Moo Orders Milk

Moo Orders Milk

Sunday, November 22, 2009

Never Married

Why do we see the world through our eyes only? We are composed of chemicals and water and we’re animated by electrical charges. But why do we have this particular perspective? Why is the body the ground of everything that we know?

Standing there, dressed in his sky blue pajamas, Bob looked down at this feet and slowly began to scan upwards. Legs, abdomen, chest…that’s as far as he could see. He couldn’t see his own face without a mirror.

Maybe this isn’t me after all? Maybe it is another person, and my consciousness has blossomed inside their body? Maybe those aren’t my feet or legs? Maybe that’s not my heart inside this chest?

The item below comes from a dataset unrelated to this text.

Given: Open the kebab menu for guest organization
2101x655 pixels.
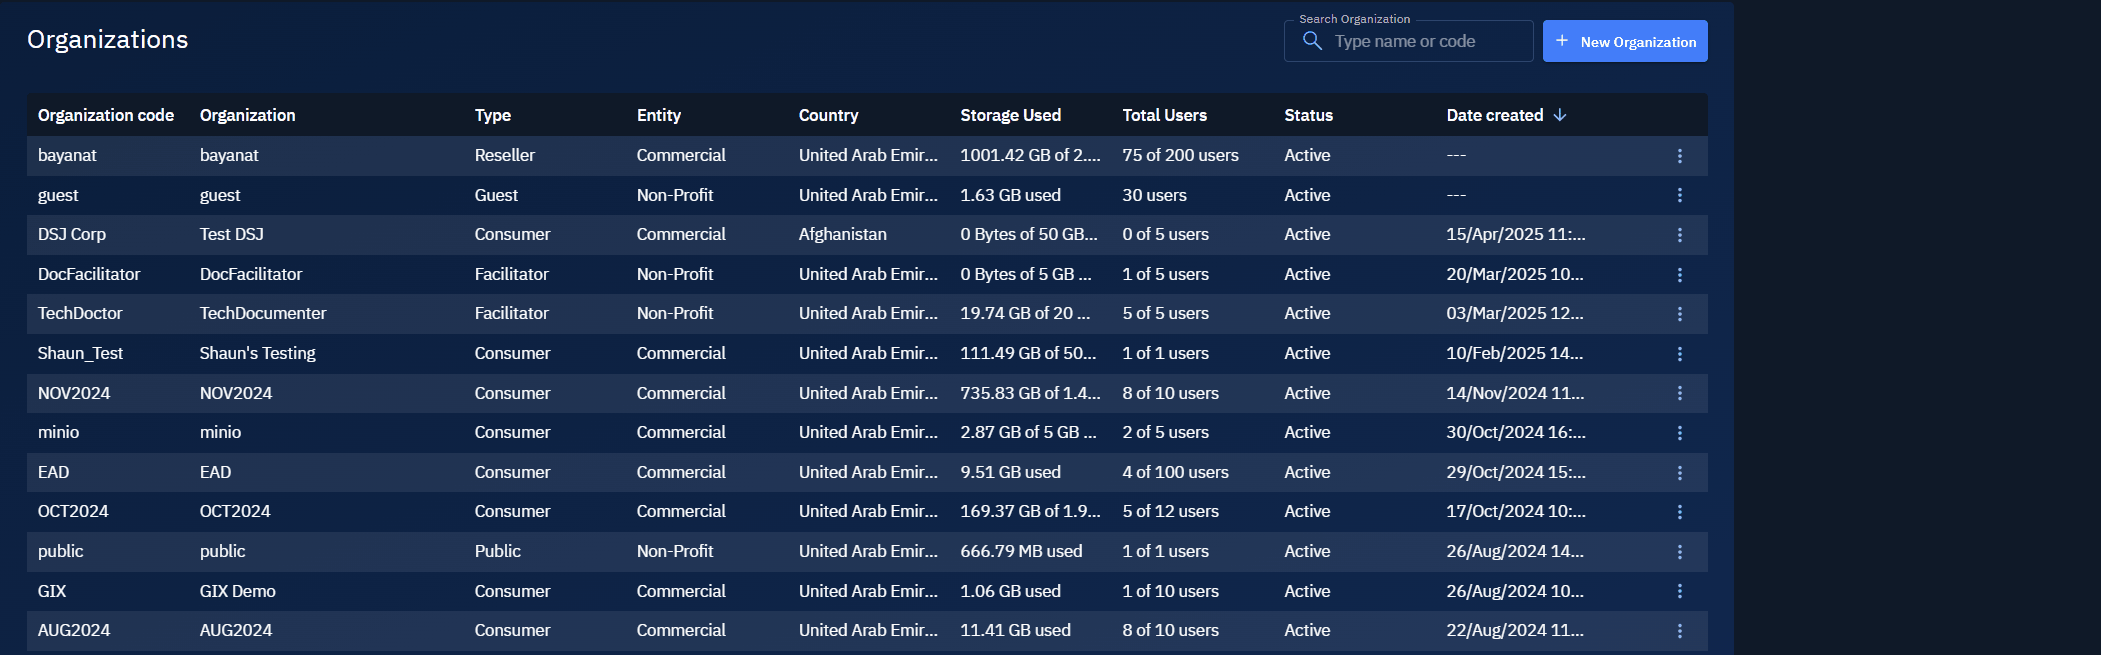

He became hungry, but now he wasn’t trusting his, or what he thought was his, experience. Nonetheless, he opened the refrigerator and took out a small container of yogurt. Plain yogurt, the color of a white ceiling. He dipped a spoon in, and then raised it to his mouth.

I hate yogurt. But I have eaten yogurt for breakfast now, for 45 years. It’s a habit. Why do I have habits that I don’t even like? Voluntary habit that I don’t like. He paused for a moment and considered that maybe he wasn’t himself, but rather, he was someone else. Someone who liked yogurt.

His wife was gone. She had risen, and left early for a business trip. He had discovered that his bed was empty when he arose. There had been only one body in it. It was his.

I like sleeping alone. I like the way the bed is all mine. Lots of room. No other body to nudge away when I feel crowded. No one else to steal the sheets and leave me in the cold.

He walked back from the kitchen and into the bedroom and sat on the unmade bed. It seemed large, even for a king-sized bed. The sheets strewn about, looked like pale ruts embossed in an impressionable cotton road. He continued to occasionally spoon yogurt into his hungry mouth.

I hate yogurt.

He looked out the bedroom window, which itself looked out on a stand of oaks and maples. The trees were silent and waiting for a change in the weather. They were sleeping. Each tree sleeping alone. Their bark was beautiful skin. Thick and old and rough textured. It was hard to imagine that their skin was theirs, and theirs, only. Who could imagine that the trees belonged only to themselves?

He phoned his wife. But there was no answer.

Funny, he thought, I wonder why I never married?